You can also try this:

var str = 'one:two;three';    
str.split(':').pop().split(';')[0]; // returns 'two'

Use split()

var s = 'MyLongString:StringIWant;';
var arrStr = s.split(/[:;]/);
alert(arrStr);

arrStr will contain all the string delimited by : or ;
So access every string through for-loop

for(var i=0; i<arrStr.length; i++)
    alert(arrStr[i]);

@Babasaheb Gosavi Answer is perfect if you have one occurrence of the substrings (":" and ";"). but once you have multiple occurrences, it might get little bit tricky.


The best solution I have came up with to work on multiple projects is using four methods inside an object.

  • First method: is to actually get a substring from between two strings (however it will find only one result).
  • Second method: will remove the (would-be) most recently found result with the substrings after and before it.
  • Third method: will do the above two methods recursively on a string.
  • Fourth method: will apply the third method and return the result.

Code

So enough talking, let's see the code:

var getFromBetween = {
    results:[],
    string:"",
    getFromBetween:function (sub1,sub2) {
        if(this.string.indexOf(sub1) < 0 || this.string.indexOf(sub2) < 0) return false;
        var SP = this.string.indexOf(sub1)+sub1.length;
        var string1 = this.string.substr(0,SP);
        var string2 = this.string.substr(SP);
        var TP = string1.length + string2.indexOf(sub2);
        return this.string.substring(SP,TP);
    },
    removeFromBetween:function (sub1,sub2) {
        if(this.string.indexOf(sub1) < 0 || this.string.indexOf(sub2) < 0) return false;
        var removal = sub1+this.getFromBetween(sub1,sub2)+sub2;
        this.string = this.string.replace(removal,"");
    },
    getAllResults:function (sub1,sub2) {
        // first check to see if we do have both substrings
        if(this.string.indexOf(sub1) < 0 || this.string.indexOf(sub2) < 0) return;

        // find one result
        var result = this.getFromBetween(sub1,sub2);
        // push it to the results array
        this.results.push(result);
        // remove the most recently found one from the string
        this.removeFromBetween(sub1,sub2);

        // if there's more substrings
        if(this.string.indexOf(sub1) > -1 && this.string.indexOf(sub2) > -1) {
            this.getAllResults(sub1,sub2);
        }
        else return;
    },
    get:function (string,sub1,sub2) {
        this.results = [];
        this.string = string;
        this.getAllResults(sub1,sub2);
        return this.results;
    }
};

How to use?

Example:

var str = 'this is the haystack {{{0}}} {{{1}}} {{{2}}} {{{3}}} {{{4}}} some text {{{5}}} end of haystack';
var result = getFromBetween.get(str,"{{{","}}}");
console.log(result);
// returns: [0,1,2,3,4,5]

var s = 'MyLongString:StringIWant;';
/:([^;]+);/.exec(s)[1]; // StringIWant

I like this method:

var str = 'MyLongString:StringIWant;';
var tmpStr  = str.match(":(.*);");
var newStr = tmpStr[1];
//newStr now contains 'StringIWant'

You can use a higher order function to return a 'compiled' version of your extractor, that way it's faster.

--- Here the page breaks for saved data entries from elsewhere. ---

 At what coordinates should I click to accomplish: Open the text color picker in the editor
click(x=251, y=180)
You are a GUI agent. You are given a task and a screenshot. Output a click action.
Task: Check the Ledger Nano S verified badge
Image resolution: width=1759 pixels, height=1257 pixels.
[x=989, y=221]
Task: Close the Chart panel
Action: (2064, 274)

With regexes, and compiling the regex once in a closure, Javascript's match will return all matches.

This leaves us with only having to remove what we used as our markers (ie: {{) and we can use string length for this with slice.

function extract([beg, end]) {
    const matcher = new RegExp(`${beg}(.*?)${end}`,'gm');
    const normalise = (str) => str.slice(beg.length,end.length*-1);
    return function(str) {
        return str.match(matcher).map(normalise);
    }
}

Compile once and use multiple times...

const stringExtractor = extract(['{','}']);
const stuffIneed = stringExtractor('this {is} some {text} that can be {extracted} with a {reusable} function');
// Outputs: [ 'is', 'text', 'extracted', 'reusable' ]

Or single-time use...

const stuffIneed = extract(['{','}'])('this {is} some {text} that can be {extracted} with a {reusable} function');
// Outputs: [ 'is', 'text', 'extracted', 'reusable' ]

Also look at Javascript's replace function but using a function for the replacement argument (You would do that if for example you were doing a mini template engine (string interpolation) ... lodash.get could also be helpful then to get the values you want to replace with ? ...

My answer is too long but it might help someone!